■ Directions for this task
Copy the items word for word, from the start of the records up to and including the line with "file-explorer-icon is located".
=-=-=
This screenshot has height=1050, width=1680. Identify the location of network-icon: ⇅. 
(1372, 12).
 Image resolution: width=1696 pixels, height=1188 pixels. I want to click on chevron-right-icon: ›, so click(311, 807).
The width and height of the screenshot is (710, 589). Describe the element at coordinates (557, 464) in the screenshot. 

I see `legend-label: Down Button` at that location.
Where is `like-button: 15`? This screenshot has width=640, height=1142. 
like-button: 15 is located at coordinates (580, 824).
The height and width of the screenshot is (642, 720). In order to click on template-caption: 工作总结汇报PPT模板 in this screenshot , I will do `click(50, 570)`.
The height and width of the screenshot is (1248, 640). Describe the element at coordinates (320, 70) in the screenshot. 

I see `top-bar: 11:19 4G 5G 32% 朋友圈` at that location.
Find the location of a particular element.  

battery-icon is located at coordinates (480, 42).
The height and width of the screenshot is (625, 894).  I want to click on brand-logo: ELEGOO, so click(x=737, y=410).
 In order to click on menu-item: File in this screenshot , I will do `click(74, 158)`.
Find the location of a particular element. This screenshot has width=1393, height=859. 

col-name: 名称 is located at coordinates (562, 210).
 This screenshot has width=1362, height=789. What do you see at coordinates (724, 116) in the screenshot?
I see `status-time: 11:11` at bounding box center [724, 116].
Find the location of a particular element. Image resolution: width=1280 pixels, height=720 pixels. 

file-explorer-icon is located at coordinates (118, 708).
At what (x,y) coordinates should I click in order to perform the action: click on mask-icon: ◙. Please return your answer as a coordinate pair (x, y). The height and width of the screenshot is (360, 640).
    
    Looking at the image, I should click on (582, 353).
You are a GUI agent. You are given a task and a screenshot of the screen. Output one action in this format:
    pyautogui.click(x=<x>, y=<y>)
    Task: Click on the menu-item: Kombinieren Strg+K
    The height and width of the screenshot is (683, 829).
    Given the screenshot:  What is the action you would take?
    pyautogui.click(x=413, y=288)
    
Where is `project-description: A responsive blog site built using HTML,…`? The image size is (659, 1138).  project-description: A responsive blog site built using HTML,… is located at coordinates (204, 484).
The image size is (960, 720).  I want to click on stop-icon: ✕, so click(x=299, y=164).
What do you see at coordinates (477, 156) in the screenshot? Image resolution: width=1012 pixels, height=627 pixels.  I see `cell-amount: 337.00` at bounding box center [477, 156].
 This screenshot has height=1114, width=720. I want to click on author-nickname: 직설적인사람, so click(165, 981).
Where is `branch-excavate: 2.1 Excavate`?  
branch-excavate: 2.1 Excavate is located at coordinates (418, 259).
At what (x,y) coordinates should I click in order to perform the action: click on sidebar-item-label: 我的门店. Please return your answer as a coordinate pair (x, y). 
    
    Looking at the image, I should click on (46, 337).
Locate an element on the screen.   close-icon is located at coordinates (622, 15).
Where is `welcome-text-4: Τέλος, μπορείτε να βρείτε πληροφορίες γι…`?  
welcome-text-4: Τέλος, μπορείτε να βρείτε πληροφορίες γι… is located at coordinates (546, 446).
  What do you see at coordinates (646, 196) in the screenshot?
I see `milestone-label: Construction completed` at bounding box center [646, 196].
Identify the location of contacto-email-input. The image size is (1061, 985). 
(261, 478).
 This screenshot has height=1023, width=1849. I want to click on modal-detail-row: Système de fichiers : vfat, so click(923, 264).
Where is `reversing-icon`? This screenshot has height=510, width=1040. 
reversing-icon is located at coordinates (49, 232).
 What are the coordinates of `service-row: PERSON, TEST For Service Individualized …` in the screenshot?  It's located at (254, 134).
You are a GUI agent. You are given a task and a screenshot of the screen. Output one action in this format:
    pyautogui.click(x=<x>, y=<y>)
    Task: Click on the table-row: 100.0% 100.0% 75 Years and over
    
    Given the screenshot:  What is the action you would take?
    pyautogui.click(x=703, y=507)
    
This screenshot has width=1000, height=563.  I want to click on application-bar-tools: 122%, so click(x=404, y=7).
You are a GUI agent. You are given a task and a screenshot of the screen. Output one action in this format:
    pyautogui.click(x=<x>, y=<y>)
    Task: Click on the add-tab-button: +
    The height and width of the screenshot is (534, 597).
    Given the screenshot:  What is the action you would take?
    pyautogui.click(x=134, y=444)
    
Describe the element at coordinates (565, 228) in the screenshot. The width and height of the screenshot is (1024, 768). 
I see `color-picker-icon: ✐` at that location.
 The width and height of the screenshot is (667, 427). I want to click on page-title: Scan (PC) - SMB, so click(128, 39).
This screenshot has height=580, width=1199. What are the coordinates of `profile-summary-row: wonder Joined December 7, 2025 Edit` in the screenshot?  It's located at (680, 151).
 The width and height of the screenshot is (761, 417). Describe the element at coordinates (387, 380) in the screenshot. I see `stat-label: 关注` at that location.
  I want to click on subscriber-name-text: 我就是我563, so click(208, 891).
=-=-=
■ Task solution
This screenshot has height=1050, width=1680. Identify the location of network-icon: ⇅. 
(1372, 12).
 Image resolution: width=1696 pixels, height=1188 pixels. I want to click on chevron-right-icon: ›, so click(311, 807).
The width and height of the screenshot is (710, 589). Describe the element at coordinates (557, 464) in the screenshot. 

I see `legend-label: Down Button` at that location.
Where is `like-button: 15`? This screenshot has width=640, height=1142. 
like-button: 15 is located at coordinates (580, 824).
The height and width of the screenshot is (642, 720). In order to click on template-caption: 工作总结汇报PPT模板 in this screenshot , I will do `click(50, 570)`.
The height and width of the screenshot is (1248, 640). Describe the element at coordinates (320, 70) in the screenshot. 

I see `top-bar: 11:19 4G 5G 32% 朋友圈` at that location.
Find the location of a particular element.  

battery-icon is located at coordinates (480, 42).
The height and width of the screenshot is (625, 894).  I want to click on brand-logo: ELEGOO, so click(x=737, y=410).
 In order to click on menu-item: File in this screenshot , I will do `click(74, 158)`.
Find the location of a particular element. This screenshot has width=1393, height=859. 

col-name: 名称 is located at coordinates (562, 210).
 This screenshot has width=1362, height=789. What do you see at coordinates (724, 116) in the screenshot?
I see `status-time: 11:11` at bounding box center [724, 116].
Find the location of a particular element. Image resolution: width=1280 pixels, height=720 pixels. 

file-explorer-icon is located at coordinates (118, 708).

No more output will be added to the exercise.